Our wonderful tour guide Debra Kinson not only provided us with an insight into the diverse history of Geneva but also filled us in on Irish links to Geneva and Switzerland.
Our day started at the Brunswick Monument where we learnt about the somewhat eccentric Duke of Brunswick who had bequeathed his fortune to the city of Geneva on condition that a monument be built in his name. His legacy was also used to build the Grand Théâtre de Geneve. Our next stop was the Île Rousseau where we heard about the great Genevan philosopher, writer and composer, Jean-Jacques Rousseau, and many other literary connections to Geneva. Lord Byron, Mary and Percey Bysshe Shelley spent three (rainy) days together inside the Villa Diodati in Cologny creating stories to tell each other, which would subsequently inspire Mary Shelley to write Frankenstein.
Of course we could not speak about literary figures without mentioning James Joyce and his ties to Zürich, and we discovered that, following a trip to Switzerland, Oscar Wilde apparently stated “I don’t like Switzerland, it has produced nothing but theologians and waiters”.

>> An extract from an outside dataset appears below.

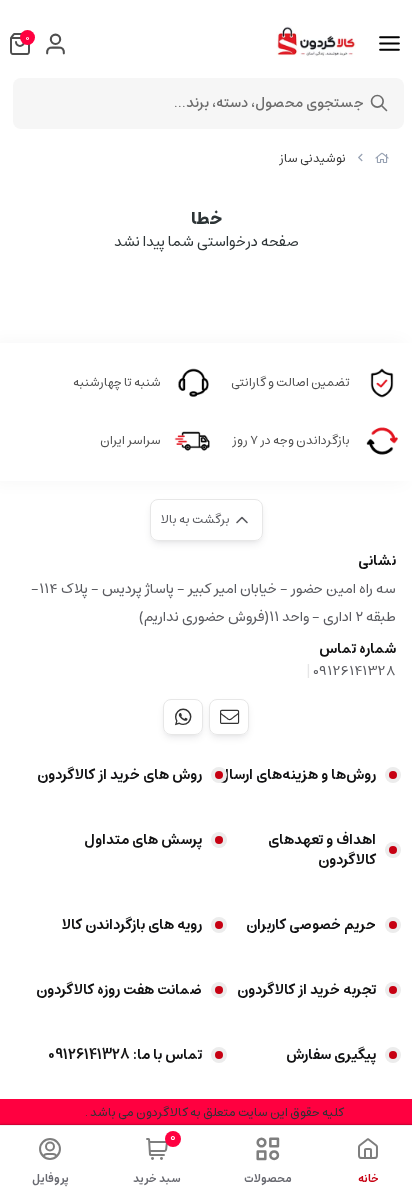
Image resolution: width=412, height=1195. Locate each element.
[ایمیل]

We walked down to the Place du Molard where Debra filled us in on the history of the historical port and economical hub of the city. On our way to the Cathedral, where we heard about Jean Calvin and the Protestant Reformation in Geneva, we passed by the building where Henri Dunant, along with Gustave Moynier, Henri Dufour, Louis Appia and Theodore Maunoir, founded the International Committee of the Red Cross in 1863, which subsequently led to the signing of the first Geneva Convention in 1864.
The group had an opportunity to get to know each other and network over lunch and it was great to see the enthusiastic response from the diverse group which brought together both younger and older members, as well as people working in the international sector, private sector and retirees.
Before moving over to the International Quarter, we visited the Reformation Wall, where we were somewhat surprised to find a statue of Oliver Cromwell. And while we were there, many of us were also quite surprised when Debra told us about the Geneva Barracks which was built in Co. Waterford in 1783 as a settlement for a group of disaffected citizens of Geneva following the Geneva Revolution of 1872.
After a short tram ride over to the Place des Nations, where we heard the history of the Broken Chair, we also learnt that Sean Lester, an Irish Diplomat, was the last Secretary-General of the League of Nations in 1946 before it was replaced by the United Nations. We noted a number of the UN agencies located in the quarter and as we walked down to finishing our tour at the Maison de la Paix, we passed by the UNHRC and noted that it was to take on the role here as UN High Commissioner for Human Rights in 1997 that Mary Robinson has resigned as President of Ireland.
We were delighted that despite the weather and the early start, many members of the group were happy to stay on after the end of the tour and continue to get to know each other and share experiences of living in Switzerland.